* _TASK OBJECTIVE_: Look through the data below and extract, unchanged, the lines from the one that contains "Select the Train" to the one that contains "Switch to the", both included.

* _INPUT RECORDS_:
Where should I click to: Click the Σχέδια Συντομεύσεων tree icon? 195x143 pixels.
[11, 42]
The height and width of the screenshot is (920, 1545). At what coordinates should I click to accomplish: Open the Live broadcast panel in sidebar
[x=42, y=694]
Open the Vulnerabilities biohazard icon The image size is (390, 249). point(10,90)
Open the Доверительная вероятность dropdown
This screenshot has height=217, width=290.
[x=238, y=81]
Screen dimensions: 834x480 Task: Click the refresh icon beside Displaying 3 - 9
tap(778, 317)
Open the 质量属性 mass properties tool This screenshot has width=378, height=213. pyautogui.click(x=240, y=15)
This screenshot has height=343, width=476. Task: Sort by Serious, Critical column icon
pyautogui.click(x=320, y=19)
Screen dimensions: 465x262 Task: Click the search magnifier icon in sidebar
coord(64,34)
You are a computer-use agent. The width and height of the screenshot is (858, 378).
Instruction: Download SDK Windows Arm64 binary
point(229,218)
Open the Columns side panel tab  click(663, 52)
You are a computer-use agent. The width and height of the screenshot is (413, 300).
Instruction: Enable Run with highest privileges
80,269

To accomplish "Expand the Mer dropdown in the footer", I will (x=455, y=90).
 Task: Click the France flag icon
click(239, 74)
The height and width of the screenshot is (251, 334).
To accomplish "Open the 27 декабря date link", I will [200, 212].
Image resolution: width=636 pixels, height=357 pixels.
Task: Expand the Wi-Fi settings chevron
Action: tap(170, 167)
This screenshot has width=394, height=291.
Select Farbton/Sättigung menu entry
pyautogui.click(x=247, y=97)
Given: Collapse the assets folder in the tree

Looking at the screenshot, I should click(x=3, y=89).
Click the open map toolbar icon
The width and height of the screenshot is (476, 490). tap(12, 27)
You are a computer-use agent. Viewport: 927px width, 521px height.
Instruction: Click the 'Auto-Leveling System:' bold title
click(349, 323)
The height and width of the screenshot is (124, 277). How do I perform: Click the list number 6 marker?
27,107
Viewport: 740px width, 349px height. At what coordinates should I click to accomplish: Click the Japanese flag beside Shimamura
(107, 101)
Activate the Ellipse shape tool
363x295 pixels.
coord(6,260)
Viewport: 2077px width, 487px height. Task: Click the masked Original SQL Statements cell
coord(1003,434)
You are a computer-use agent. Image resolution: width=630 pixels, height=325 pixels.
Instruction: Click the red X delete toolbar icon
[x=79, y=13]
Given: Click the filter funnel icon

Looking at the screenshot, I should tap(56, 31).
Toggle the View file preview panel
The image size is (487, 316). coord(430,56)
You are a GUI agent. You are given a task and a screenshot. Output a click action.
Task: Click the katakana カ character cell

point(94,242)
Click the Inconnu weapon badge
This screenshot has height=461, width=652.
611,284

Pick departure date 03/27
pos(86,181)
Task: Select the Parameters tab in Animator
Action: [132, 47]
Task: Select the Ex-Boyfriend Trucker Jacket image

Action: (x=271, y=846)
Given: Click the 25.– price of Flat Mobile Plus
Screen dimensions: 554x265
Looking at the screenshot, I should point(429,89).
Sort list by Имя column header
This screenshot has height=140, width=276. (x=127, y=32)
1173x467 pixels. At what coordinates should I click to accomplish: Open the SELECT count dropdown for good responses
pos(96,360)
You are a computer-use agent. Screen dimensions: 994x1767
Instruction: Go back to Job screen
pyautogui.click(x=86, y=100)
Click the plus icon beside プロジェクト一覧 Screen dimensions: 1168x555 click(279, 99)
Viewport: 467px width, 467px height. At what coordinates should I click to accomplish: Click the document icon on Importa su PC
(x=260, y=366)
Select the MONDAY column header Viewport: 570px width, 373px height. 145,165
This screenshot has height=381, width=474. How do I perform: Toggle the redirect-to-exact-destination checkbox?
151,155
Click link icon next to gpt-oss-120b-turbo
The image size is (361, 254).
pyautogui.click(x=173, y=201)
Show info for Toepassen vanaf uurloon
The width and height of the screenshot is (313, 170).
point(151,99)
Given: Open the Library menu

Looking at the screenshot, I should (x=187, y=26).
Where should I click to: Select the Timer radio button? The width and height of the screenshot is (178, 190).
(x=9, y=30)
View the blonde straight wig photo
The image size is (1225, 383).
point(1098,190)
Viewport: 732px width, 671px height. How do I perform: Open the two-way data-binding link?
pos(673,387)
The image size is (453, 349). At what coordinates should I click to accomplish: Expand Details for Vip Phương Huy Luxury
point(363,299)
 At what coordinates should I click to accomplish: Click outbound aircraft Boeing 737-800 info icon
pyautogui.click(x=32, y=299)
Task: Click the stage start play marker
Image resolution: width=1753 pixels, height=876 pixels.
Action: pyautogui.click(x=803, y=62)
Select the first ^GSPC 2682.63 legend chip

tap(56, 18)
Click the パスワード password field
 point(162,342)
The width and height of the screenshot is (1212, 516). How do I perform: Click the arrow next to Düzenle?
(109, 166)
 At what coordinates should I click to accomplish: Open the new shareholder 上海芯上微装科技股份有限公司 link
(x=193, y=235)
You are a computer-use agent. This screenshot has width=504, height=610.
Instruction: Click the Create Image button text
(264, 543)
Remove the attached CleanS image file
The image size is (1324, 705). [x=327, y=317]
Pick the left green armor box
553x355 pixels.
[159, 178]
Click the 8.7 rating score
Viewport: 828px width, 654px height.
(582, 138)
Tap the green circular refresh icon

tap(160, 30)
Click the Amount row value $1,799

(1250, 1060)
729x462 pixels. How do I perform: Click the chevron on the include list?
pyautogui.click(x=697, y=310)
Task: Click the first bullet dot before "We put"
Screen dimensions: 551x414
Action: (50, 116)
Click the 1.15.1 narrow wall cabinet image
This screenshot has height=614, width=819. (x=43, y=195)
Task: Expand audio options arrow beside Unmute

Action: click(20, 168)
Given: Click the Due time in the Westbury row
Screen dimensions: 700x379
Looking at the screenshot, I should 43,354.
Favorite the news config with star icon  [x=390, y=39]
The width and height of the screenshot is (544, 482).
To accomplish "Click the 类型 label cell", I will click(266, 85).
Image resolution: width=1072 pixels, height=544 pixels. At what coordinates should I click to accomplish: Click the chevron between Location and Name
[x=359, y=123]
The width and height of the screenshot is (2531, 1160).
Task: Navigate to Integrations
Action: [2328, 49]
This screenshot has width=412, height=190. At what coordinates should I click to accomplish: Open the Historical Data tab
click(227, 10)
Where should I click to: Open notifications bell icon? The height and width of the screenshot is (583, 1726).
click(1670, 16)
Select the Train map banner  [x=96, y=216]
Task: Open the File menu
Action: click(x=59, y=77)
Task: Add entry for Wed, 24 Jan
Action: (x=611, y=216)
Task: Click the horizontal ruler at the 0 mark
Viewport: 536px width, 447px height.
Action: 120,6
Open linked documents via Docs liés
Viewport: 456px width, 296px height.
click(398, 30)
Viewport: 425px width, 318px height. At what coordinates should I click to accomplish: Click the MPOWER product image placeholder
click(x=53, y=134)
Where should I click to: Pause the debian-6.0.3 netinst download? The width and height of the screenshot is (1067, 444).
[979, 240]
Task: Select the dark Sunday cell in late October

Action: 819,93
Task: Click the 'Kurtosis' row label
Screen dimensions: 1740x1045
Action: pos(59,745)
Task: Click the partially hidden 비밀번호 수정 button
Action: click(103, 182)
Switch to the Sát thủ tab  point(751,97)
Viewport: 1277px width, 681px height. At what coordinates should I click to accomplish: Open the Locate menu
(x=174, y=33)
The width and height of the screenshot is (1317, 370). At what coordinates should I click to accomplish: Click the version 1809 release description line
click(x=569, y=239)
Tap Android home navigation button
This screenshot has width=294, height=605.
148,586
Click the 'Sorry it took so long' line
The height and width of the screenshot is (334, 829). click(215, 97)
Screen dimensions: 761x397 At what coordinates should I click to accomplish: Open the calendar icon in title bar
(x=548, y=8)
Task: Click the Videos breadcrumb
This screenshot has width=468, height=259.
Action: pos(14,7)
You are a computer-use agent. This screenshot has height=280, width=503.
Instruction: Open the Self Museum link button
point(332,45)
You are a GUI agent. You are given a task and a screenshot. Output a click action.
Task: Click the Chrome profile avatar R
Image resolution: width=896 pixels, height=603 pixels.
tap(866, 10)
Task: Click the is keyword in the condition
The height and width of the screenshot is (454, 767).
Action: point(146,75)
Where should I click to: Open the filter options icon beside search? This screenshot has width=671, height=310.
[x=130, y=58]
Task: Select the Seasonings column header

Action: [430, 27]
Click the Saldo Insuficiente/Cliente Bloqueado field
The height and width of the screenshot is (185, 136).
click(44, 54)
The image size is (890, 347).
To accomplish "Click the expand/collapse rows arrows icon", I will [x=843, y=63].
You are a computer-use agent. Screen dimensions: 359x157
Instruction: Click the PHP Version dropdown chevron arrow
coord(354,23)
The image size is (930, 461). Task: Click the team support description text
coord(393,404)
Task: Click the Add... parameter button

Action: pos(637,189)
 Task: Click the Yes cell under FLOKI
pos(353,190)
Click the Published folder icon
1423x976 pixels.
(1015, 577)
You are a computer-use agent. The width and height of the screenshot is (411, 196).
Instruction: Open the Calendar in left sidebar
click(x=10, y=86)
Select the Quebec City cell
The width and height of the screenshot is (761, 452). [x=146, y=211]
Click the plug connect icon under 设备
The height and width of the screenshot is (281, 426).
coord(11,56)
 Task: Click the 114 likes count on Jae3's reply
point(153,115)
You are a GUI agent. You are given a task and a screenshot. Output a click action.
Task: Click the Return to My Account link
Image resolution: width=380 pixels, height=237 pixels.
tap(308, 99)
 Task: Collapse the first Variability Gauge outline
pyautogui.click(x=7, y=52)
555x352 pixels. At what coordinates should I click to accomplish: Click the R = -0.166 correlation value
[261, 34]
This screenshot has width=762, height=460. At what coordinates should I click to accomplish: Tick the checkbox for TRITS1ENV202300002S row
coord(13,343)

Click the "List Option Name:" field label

* _RESPONSE_:
Select the Train map banner  [x=96, y=216]
Task: Open the File menu
Action: click(x=59, y=77)
Task: Add entry for Wed, 24 Jan
Action: (x=611, y=216)
Task: Click the horizontal ruler at the 0 mark
Viewport: 536px width, 447px height.
Action: 120,6
Open linked documents via Docs liés
Viewport: 456px width, 296px height.
click(398, 30)
Viewport: 425px width, 318px height. At what coordinates should I click to accomplish: Click the MPOWER product image placeholder
click(x=53, y=134)
Where should I click to: Pause the debian-6.0.3 netinst download? The width and height of the screenshot is (1067, 444).
[979, 240]
Task: Select the dark Sunday cell in late October

Action: 819,93
Task: Click the 'Kurtosis' row label
Screen dimensions: 1740x1045
Action: pos(59,745)
Task: Click the partially hidden 비밀번호 수정 button
Action: click(103, 182)
Switch to the Sát thủ tab  point(751,97)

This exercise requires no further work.